Bitcoin Likely To See Steady Long-term Returns, But Outsized Gains Are Unlikely: Bitwise CIO

Bitwise CIO Matt Hougan said the Bitcoin four-year cycle is being replaced by a “10-year grind” characterized by steady returns rather than spectacular gains.

Speaking on CNBC’s Crypto World, Hougan argued that institutional adoption, regulatory progress, and stablecoin growth are stronger forces than the historical halving-driven cycle.

“I do think the four-year cycle is less important now than it was in the past,” Hougan stated. “I expect the market to be up next year. I think we’re in a 10-year grind upward of strong returns, not spectacular returns, strong returns, lower volatility, some up and down.”

Institutional buying dampens Bitcoin volatility

Hougan pointed to dropping Bitcoin (BTC) volatility as evidence of structural market changes. The cryptocurrency now exhibits lower volatility than NVIDIA over the past year, he noted.

Institutional investors rebalance portfolios mechanically rather than chasing momentum, creating a stabilizing force absent in retail-dominated markets.

“Retail investors historically are very much momentum based. If it’s up, they’re buying. If it’s down, they’re selling,” Bea explained. “Institutions in their plan documents actually have the opposite built in.

The distribution shift from retail to institutional ownership is ongoing. Harvard’s endowment is buying while retail sells, creating what Hougan described as a “staircase up and then an elevator down” pattern.

The reason Bitcoin is down 30% rather than 60% from October highs is “persistent, slow-moving institutional buying that’s keeping the market up,” he stated.

Regulatory clarity provided one-time boost

Hougan characterized the Trump administration’s impact as a one-time effect that cleared regulatory concerns.

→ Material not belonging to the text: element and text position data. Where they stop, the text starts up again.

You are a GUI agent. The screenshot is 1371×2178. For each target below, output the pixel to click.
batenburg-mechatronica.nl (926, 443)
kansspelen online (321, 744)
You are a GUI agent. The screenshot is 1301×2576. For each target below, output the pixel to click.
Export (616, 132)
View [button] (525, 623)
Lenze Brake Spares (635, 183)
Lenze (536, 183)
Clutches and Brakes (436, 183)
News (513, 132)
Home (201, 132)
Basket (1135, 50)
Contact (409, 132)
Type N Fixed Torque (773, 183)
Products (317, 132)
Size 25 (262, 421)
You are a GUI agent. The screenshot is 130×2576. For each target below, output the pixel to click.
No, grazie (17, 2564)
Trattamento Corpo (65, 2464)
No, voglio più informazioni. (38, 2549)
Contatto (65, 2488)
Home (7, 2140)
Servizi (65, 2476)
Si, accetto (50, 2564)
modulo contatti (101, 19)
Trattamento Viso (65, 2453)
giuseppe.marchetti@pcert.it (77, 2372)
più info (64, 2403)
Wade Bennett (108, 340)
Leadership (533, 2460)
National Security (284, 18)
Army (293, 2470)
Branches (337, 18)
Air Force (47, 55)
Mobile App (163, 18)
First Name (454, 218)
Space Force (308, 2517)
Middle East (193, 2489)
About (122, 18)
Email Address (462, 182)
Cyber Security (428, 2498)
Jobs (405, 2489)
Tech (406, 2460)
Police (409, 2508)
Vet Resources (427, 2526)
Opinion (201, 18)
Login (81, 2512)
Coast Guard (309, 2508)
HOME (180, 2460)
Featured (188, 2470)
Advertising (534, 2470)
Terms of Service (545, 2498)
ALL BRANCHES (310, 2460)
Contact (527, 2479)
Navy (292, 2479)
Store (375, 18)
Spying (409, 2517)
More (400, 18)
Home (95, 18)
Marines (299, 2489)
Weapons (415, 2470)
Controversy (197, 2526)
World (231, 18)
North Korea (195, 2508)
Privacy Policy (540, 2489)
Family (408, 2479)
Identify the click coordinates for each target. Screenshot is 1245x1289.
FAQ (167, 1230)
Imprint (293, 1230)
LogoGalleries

“If you asked institutional investors in previous years why they weren’t investing in Bitcoin, the number one reason wasn’t volatility or valuation. It was actually regulatory concerns,” he said.

Both executives identified clarity legislation as critical for crypto rallies. “If clarity doesn’t pass, it’s going to be hard for crypto to rally,” Hougan warned. “I think if you do see it pass, that’s probably something like the all-clear signal on this pullback.”